There are many commonalities between the homeless living on Skid Row, the mediocre, and the successful. Each may have received a low or high-degree of education. Each may have been born into a humble or affluent family. And the universal commonality: each has been knocked down many times in life. The homeless man has given up; the mediocre seeks safety and security to avoid being knocked down again; and, the successful takes risks and keeps getting back up!
When you truly get to know, and understand, the most successful men and women in the collision repair industry, you may be surprised to learn how many struggles they too have been through to get where they are today. The big difference is how they view struggle.
Life gives us tremendous blessings every day called “problems”. Sure, on the surface, problems seem more like, well, a problem. However, while we usually don’t like them, how they are acknowledged makes a world of difference in one’s ability to succeed to the highest levels.
The unsuccessful man encounters a problem, and says, “Well, I won’t try that again!” The successful man says, “Well, that wasn’t very fun, but what can I learn from this to do better next time?”
The unsuccessful woman says, “Oh, gee, what have I done to deserve this struggle?” The successful woman says, “I won’t pretend this struggle is fun; but I honor it, and know it is necessary to grow to my next level of success.”

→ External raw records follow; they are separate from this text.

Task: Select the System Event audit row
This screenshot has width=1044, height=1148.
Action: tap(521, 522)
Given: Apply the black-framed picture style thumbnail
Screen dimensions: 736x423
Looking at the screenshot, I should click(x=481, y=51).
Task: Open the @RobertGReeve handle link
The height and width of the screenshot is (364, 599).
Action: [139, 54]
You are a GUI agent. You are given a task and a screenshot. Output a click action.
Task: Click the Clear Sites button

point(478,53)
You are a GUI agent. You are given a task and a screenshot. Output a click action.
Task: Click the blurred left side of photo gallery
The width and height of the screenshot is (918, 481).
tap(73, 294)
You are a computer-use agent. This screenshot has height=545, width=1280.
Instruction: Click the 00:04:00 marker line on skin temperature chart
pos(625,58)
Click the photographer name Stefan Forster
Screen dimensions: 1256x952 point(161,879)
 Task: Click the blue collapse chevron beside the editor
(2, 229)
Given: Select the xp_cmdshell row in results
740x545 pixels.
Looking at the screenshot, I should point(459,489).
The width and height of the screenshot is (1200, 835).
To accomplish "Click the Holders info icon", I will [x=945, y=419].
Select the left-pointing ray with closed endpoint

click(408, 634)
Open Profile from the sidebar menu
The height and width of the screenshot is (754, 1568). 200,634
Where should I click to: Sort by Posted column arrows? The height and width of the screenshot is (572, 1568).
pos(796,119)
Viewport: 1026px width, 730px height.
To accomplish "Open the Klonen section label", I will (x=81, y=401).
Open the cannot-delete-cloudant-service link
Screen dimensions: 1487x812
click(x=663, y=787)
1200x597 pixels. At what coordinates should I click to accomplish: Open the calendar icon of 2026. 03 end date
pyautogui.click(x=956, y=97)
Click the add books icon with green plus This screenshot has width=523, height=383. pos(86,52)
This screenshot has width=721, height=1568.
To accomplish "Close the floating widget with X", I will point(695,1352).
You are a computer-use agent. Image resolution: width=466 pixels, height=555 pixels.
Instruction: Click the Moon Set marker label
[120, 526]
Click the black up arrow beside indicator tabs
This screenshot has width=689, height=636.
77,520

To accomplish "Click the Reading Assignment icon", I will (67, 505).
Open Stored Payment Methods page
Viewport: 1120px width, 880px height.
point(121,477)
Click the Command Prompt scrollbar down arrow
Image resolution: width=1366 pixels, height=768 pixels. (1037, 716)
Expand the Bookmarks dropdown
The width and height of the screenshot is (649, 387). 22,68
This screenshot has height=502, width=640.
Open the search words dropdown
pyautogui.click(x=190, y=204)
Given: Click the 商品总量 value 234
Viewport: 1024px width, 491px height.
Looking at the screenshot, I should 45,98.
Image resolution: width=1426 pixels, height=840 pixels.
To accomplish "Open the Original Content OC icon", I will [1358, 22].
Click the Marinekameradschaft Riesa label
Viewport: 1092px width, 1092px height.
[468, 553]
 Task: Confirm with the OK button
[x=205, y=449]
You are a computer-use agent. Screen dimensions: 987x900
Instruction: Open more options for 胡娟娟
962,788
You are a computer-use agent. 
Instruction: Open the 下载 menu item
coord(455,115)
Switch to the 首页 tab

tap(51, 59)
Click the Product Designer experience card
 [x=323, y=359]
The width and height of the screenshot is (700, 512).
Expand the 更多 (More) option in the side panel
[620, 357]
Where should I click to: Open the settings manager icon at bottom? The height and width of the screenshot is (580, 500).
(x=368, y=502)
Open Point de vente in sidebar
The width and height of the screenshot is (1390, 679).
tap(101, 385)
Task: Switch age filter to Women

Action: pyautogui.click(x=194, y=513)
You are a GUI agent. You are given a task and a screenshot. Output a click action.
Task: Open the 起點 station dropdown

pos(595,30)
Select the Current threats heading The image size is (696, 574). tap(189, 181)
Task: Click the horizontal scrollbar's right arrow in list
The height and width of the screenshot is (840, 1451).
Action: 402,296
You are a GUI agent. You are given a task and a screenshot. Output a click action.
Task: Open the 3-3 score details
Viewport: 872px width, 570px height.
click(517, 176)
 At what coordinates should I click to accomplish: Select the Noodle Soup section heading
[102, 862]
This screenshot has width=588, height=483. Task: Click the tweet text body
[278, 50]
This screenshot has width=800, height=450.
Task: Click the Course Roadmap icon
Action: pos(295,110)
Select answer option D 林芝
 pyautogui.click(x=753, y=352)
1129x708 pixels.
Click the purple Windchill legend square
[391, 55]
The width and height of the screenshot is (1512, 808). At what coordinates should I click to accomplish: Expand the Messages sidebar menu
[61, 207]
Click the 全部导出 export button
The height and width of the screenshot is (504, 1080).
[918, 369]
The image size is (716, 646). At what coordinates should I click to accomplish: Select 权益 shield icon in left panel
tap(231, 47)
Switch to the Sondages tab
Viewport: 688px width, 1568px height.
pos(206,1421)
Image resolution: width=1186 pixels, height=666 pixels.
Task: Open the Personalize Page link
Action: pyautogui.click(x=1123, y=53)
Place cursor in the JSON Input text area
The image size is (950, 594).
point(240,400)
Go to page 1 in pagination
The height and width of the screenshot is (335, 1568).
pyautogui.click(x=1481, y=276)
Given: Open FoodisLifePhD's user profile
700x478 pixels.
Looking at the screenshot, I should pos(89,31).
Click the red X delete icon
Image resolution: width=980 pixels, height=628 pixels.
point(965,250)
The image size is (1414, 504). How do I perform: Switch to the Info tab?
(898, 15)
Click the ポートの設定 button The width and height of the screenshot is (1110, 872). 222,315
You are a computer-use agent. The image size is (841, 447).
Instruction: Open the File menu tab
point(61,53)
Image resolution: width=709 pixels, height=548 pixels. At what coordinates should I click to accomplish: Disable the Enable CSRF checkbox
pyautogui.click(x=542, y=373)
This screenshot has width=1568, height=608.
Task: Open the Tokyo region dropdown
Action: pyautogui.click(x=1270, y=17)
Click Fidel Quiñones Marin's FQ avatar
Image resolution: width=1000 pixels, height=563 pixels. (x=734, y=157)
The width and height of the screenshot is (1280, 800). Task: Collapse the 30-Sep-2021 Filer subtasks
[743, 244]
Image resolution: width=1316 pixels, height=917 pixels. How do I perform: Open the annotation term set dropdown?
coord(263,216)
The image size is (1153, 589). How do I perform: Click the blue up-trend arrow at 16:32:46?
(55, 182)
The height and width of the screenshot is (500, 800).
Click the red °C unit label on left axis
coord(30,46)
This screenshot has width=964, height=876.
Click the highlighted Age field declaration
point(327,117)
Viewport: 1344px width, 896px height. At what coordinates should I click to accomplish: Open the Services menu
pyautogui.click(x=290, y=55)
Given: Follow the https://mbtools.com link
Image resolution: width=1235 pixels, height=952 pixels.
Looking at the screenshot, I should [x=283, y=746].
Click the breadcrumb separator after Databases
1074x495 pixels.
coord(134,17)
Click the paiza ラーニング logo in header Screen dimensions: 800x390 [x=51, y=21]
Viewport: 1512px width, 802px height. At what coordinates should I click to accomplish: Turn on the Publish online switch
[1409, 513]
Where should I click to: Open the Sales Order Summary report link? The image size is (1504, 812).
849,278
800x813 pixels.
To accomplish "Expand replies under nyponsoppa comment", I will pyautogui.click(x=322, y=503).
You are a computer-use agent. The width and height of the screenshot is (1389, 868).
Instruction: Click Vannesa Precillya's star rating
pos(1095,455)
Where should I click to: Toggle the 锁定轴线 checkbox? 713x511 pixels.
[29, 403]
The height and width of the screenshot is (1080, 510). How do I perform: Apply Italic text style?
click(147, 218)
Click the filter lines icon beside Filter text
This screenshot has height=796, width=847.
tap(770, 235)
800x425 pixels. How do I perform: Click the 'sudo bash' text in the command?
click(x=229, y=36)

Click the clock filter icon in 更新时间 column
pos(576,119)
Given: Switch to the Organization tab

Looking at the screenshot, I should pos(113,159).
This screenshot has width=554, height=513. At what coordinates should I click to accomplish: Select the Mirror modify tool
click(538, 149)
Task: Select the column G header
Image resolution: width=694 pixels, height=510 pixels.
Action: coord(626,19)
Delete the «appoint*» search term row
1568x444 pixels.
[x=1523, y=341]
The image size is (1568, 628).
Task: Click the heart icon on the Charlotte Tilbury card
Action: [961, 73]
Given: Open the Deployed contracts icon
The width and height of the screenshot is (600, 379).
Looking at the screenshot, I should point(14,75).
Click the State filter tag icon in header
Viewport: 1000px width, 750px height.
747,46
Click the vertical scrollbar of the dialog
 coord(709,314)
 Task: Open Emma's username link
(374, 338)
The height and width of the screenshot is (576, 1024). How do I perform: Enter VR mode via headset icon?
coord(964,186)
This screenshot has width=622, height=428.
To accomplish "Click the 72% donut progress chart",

Some of the world’s best collision repairers also take a different stance on failures from an operational standpoint. Great companies like Toyota have taught us that exposing problems and system failures should be viewed as a positive, not a negative. Those who are diligent about continuous improvement know that you cannot improve flawed processes unless the flaws are first exposed. The same can also be said about improving one’s self. Unfortunately, most shops’ cultures do not allow for this positive attitude towards failure; instead, they follow a “try everything in our power to cover up problems” approach.
Those who are stuck in the victim zone are rarely open-minded enough to take such a constructive approach to improvement. A great deal of self-confidence is required to be proactive in problem solving. It requires a willingness to set ego aside long enough to discover the areas of opportunity in either one’s self or their business.
I have found that those who do this the best seem to have an advanced sense of curiosity. They are always on the lookout for ways to improve themselves and their business. This curiosity takes precedence over the need to impress everyone; in fact, some of the most successful people I have met are almost self-deprecating at times. They often speak of how much they still need to learn and improve even though they are already miles ahead of the competition!
In our book, The Secrets of America’s Greatest Body Shops, you will hear the stories of real people. They are a testament to the fact that with the right mindset, anything becomes possible in life and business.
There is no doubt that the collision repair business is not for the faint of heart; it can be a very tough business and requires an amazing level of persistence and grit to be successful. With all the challenges we face, we can no longer afford to approach our work with a negative mindset and expect a positive outcome. The great news is, anyone can change their mindset by first learning to simply become aware of their current thinking habits. As the great Henry Ford famously said, “Whether you think you can, or think you can’t, you’re right!”